Am I the only one that gets nothing of real value of the necropsy photos? Just looks like any bunch of goo to me. I’d rather see the hunter, the rifle, the countryside and a brief story. The cup and core wound channels all look about the same.
As
@Ajsomp mentioned, part of it was and still is to demonstrate that smaller calibers using reliably fragmenting bullets can create adequate wound channels to effectively kill deer and elk.
There is also value seeing differences in wound channels between bullets, and how bullet selection can make a bigger difference in the size of wound channels as opposed to caliber. There is no better way to find out what a bullet does in tissue than actually seeing what a bullet does in tissue, and rokslide is an incredibly unique place to have the amount of necropsy photos that it does compiled and documented in a useful way.

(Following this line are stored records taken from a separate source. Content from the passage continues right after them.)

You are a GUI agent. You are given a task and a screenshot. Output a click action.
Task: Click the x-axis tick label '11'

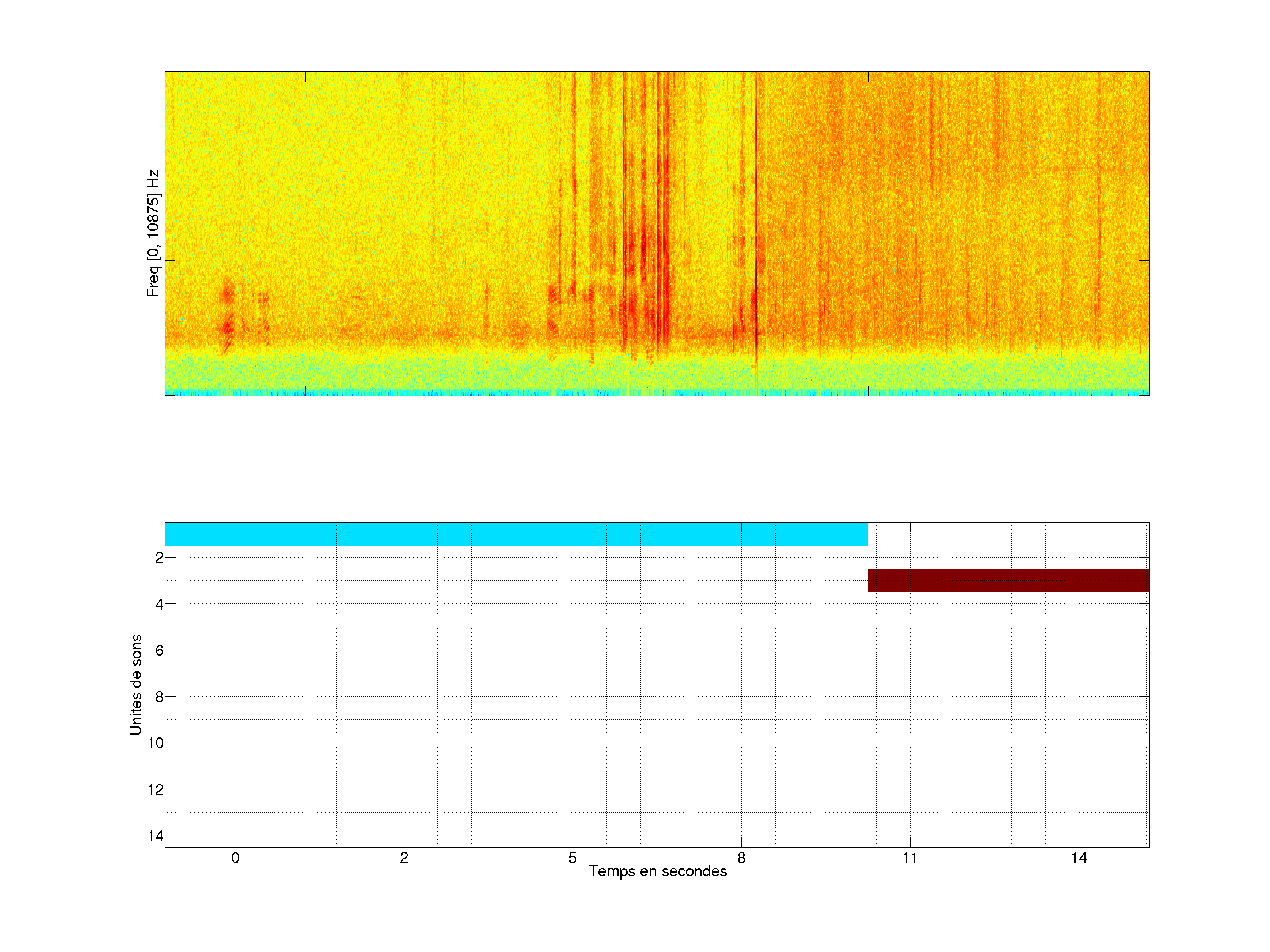tap(910, 858)
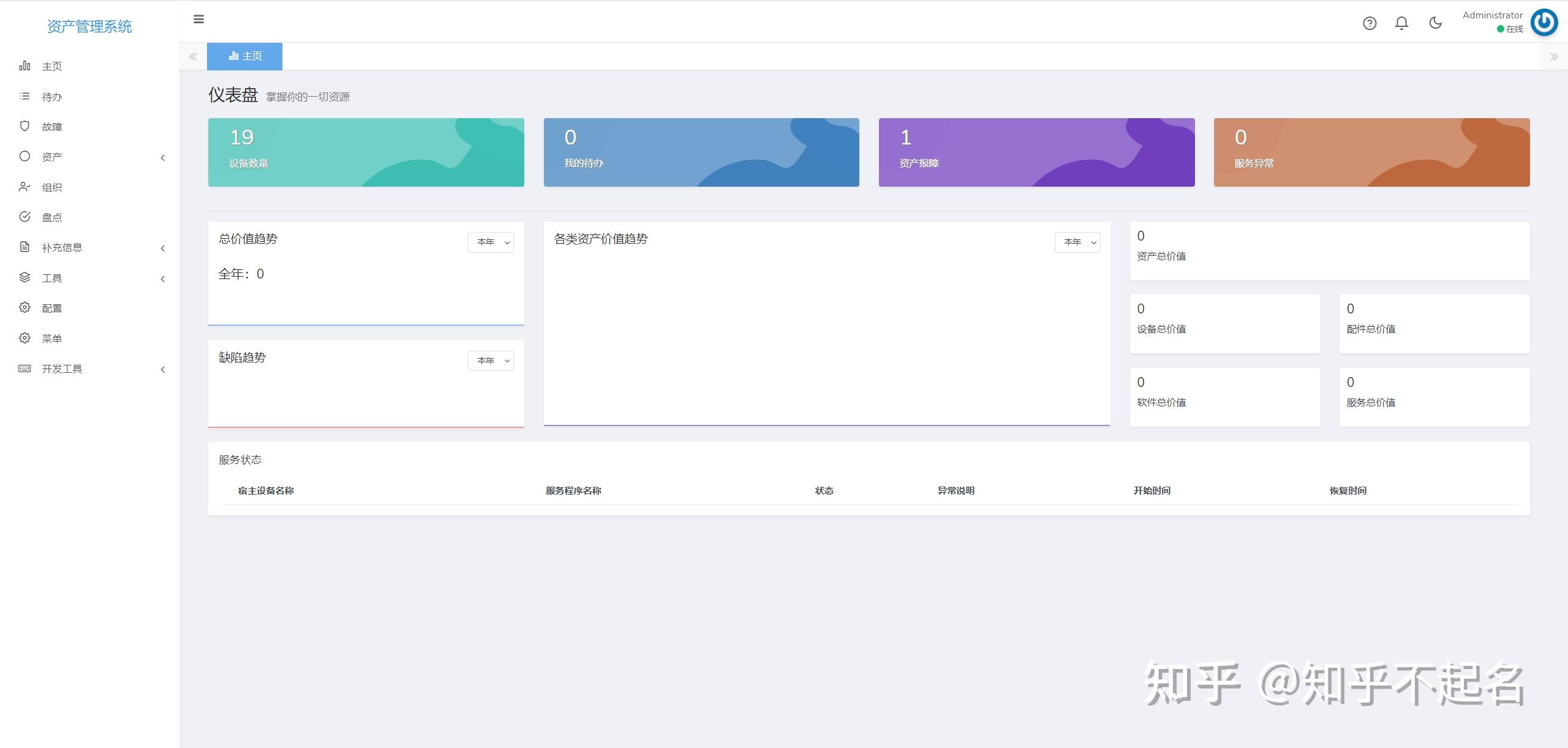Open the 配置 (configuration) page
This screenshot has height=748, width=1568.
click(51, 307)
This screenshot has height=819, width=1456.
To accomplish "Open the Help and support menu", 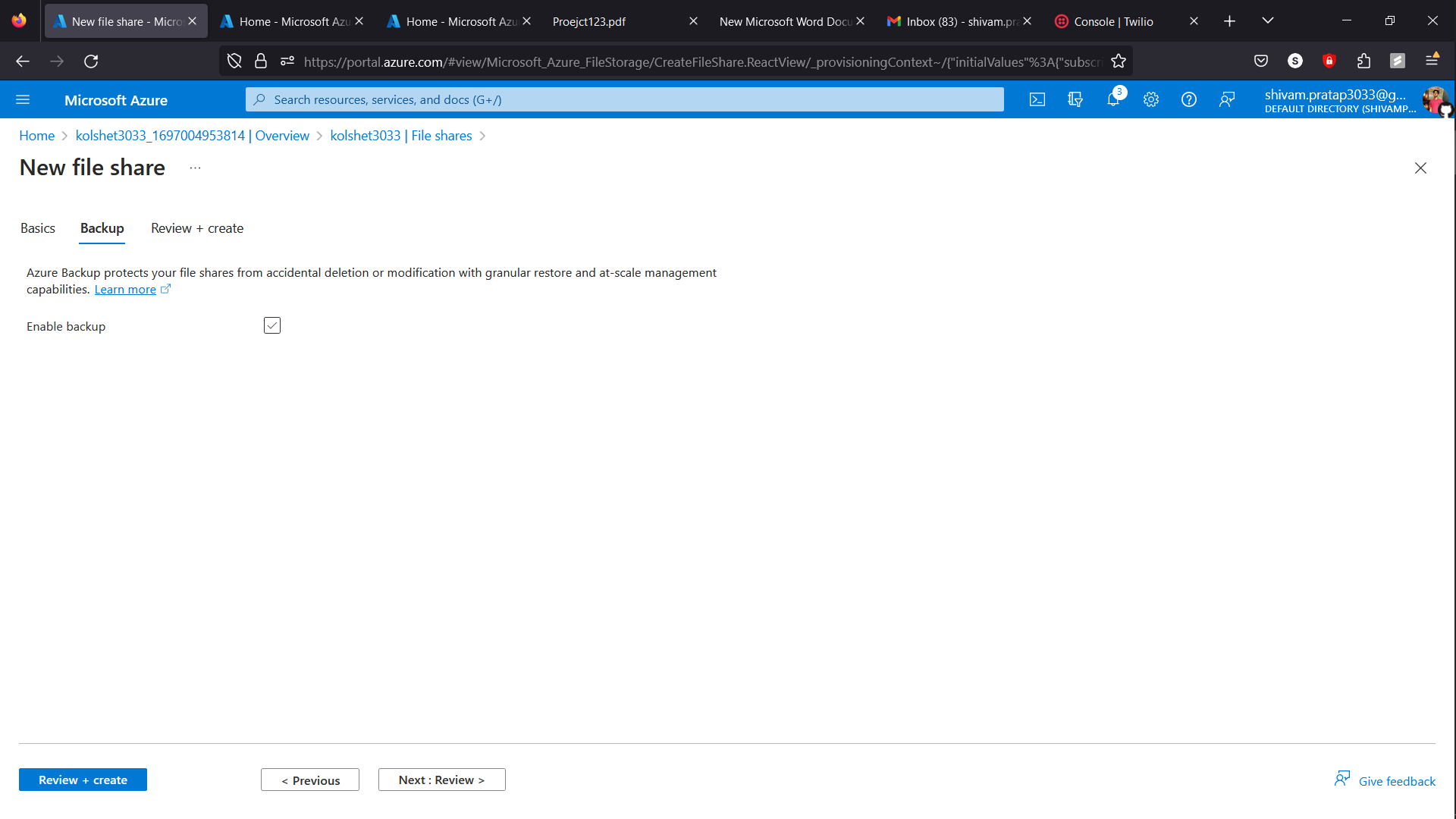I will coord(1188,99).
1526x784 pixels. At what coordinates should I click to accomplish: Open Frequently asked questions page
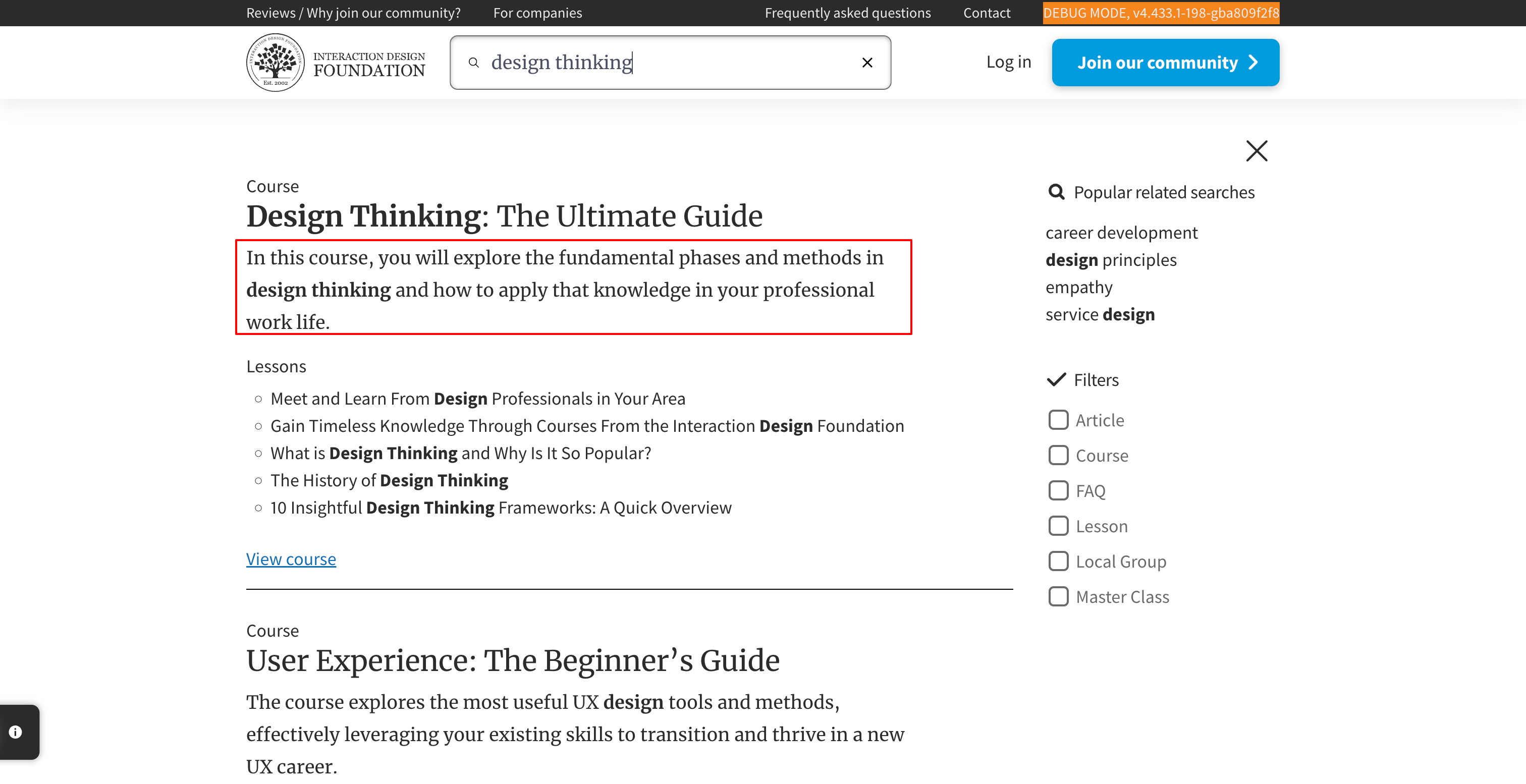point(847,13)
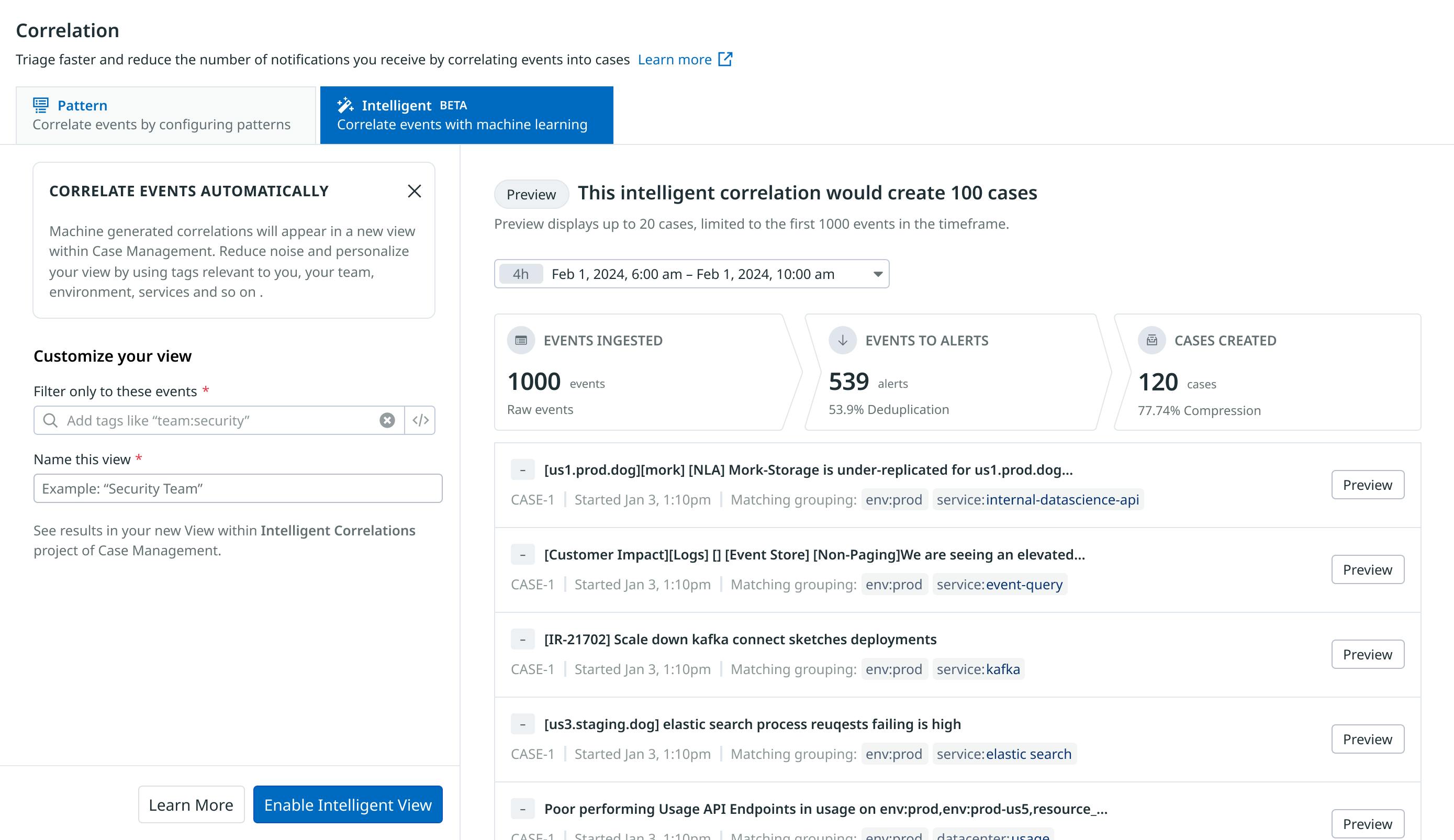Clear the tags filter using the x icon

(387, 421)
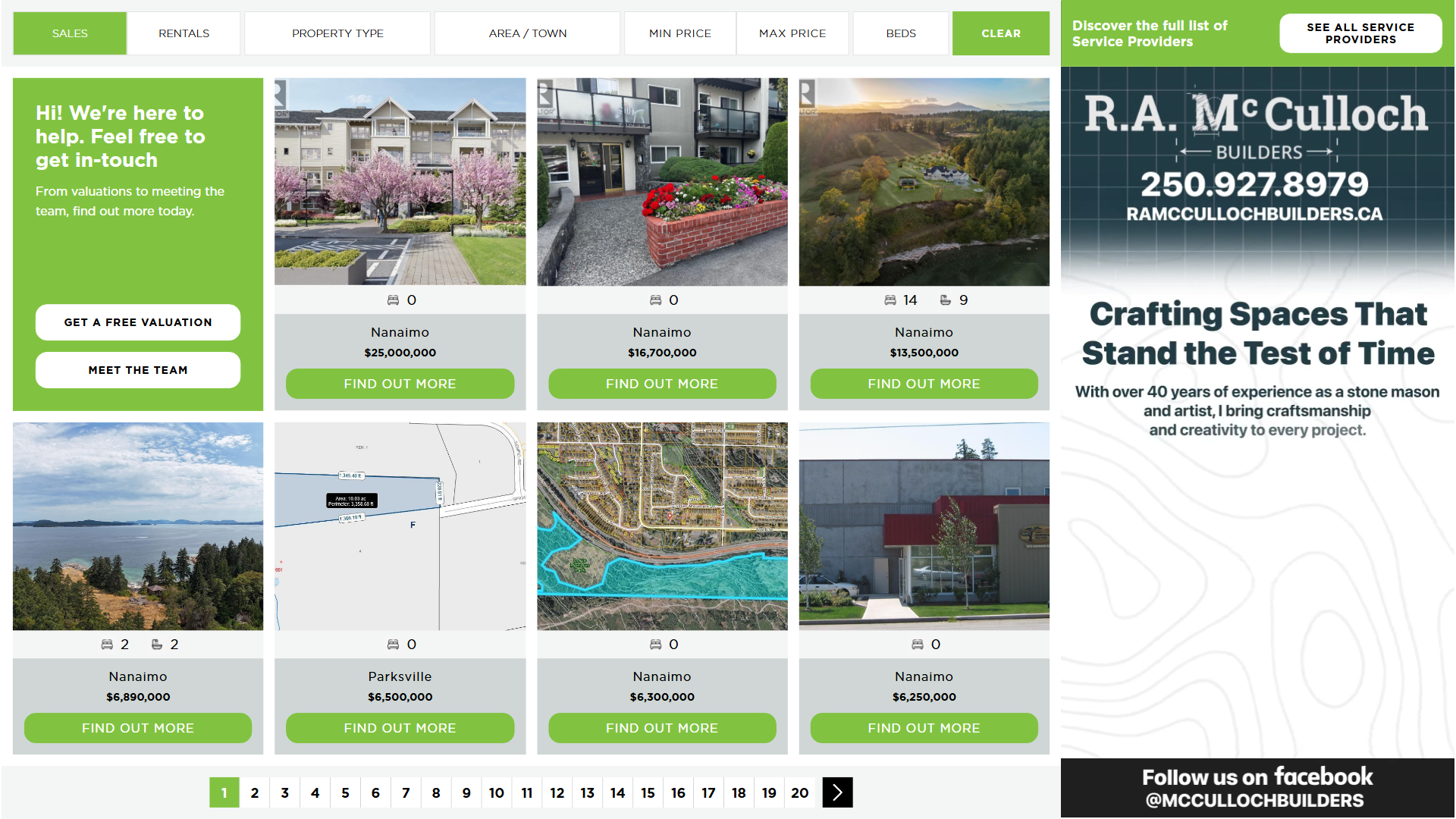The width and height of the screenshot is (1456, 819).
Task: Click bath icon on $13,500,000 Nanaimo listing
Action: point(945,300)
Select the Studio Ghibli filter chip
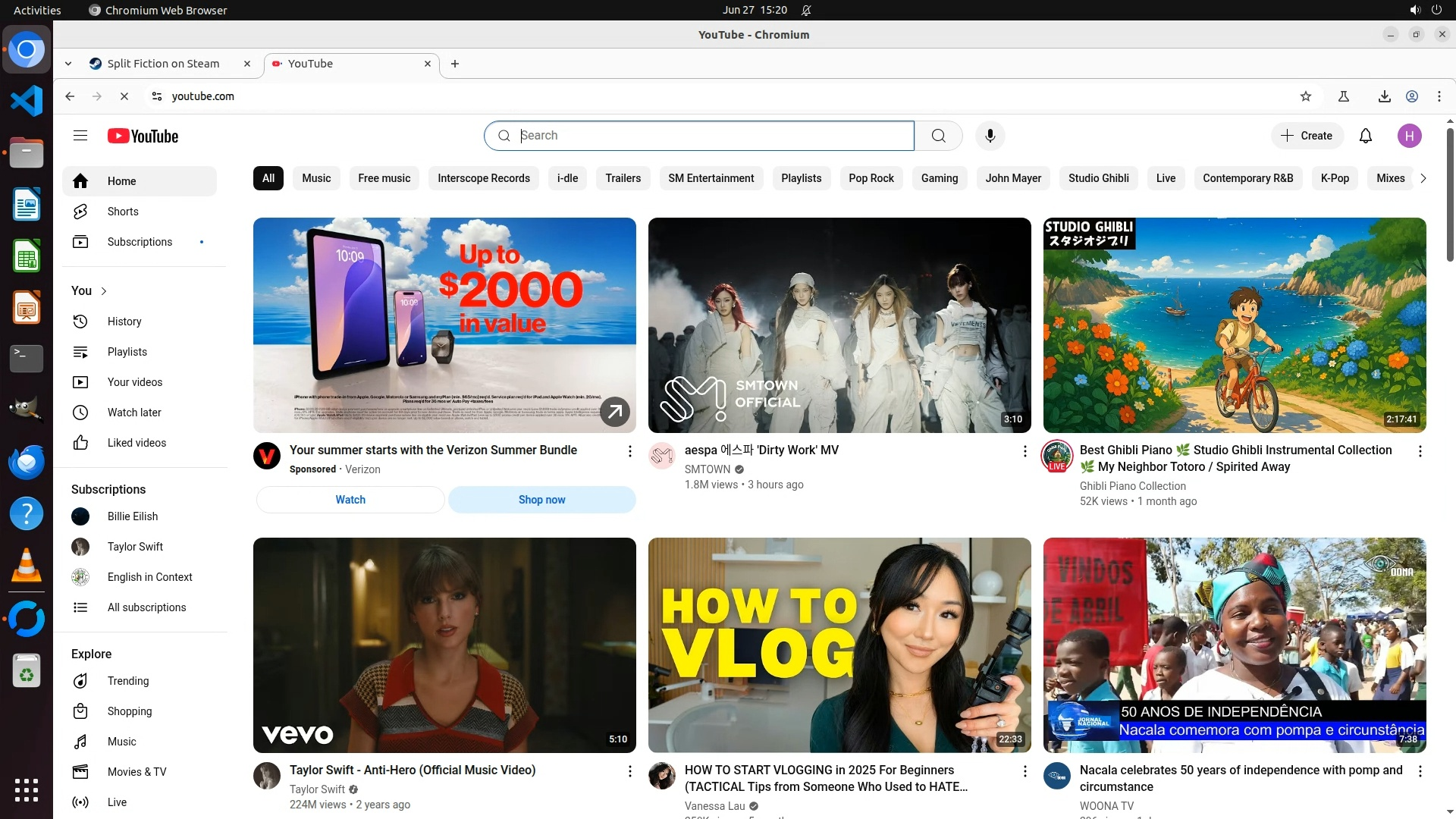Viewport: 1456px width, 819px height. click(x=1098, y=178)
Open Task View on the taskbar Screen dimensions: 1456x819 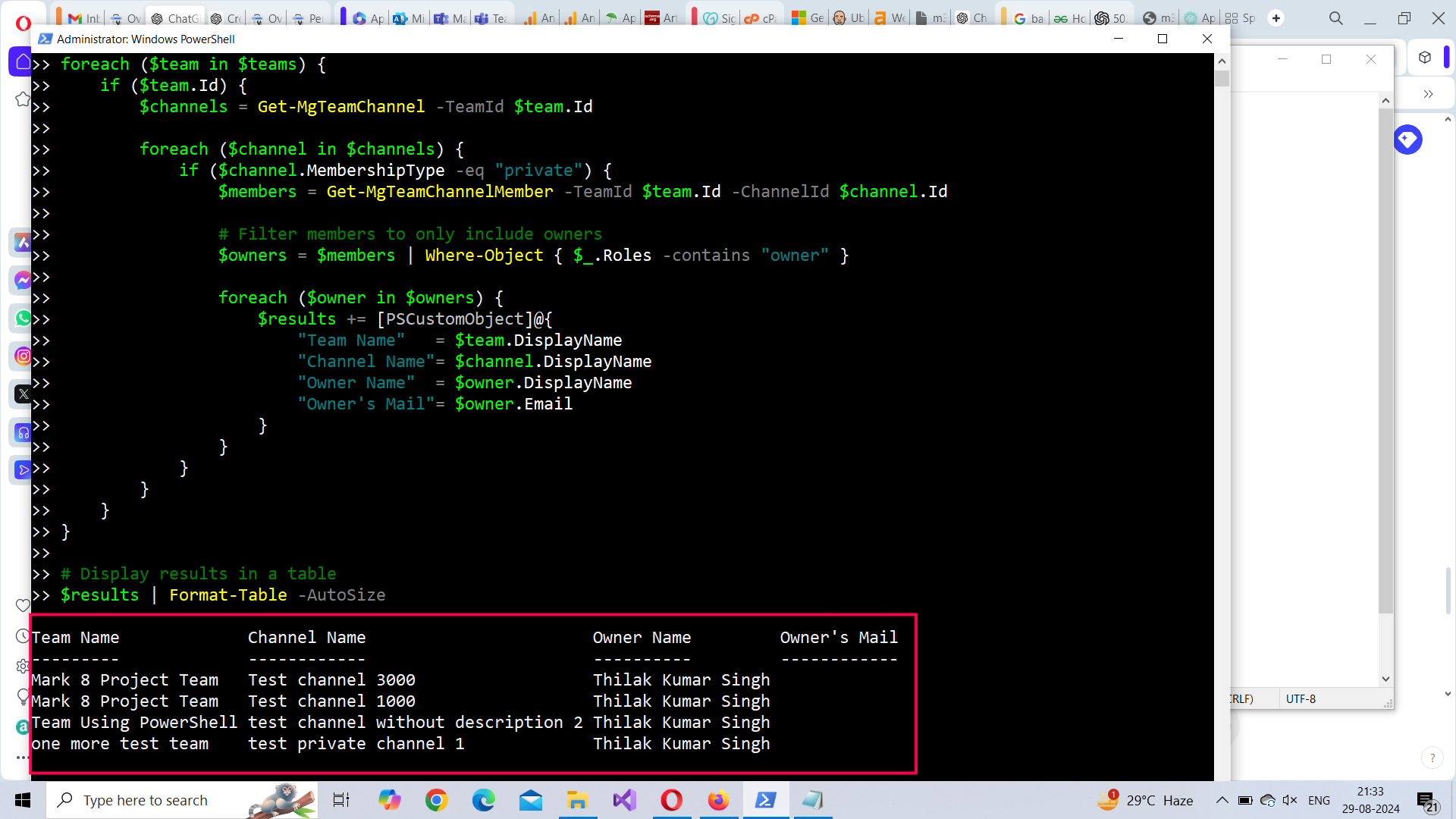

Sometime else that is harped in frequently around here is sample size, and there is something to said for the sheer number of similar necropsy photos for certain bullets like the 108 eldm on here and 77 TMK in the 223 thread in terms of consistent performance.
However, you also hit on a point that is often overlooked to the rokslide crowd, and that is that cup and core wound channels often look more similar than they do different, and that we probably spend more time and brainpower than necessary analyzing the nuances between them when taken in the greater context of hunting as a whole. But Rokslide is a technical hunting forum, and exists for that kind of in depth discussion with other hunting nerds.
For an example of meaningfulness beyond red goo, this is an exit wound from a 175 ABLR on an elk (entrance was a small, caliber size hole):
And this is an entrance wound from a 95 TMK on an elk (no exit, caught in the offside):
They look similar, but when taken in the context of entrance/exit wounds, mean very different things for the shape of the wound channel.
However, at the same time in terms of overall result, mean similar damage (specifically on elk for the 175 ABLR) with very different amounts of recoil (7 mag vs 243).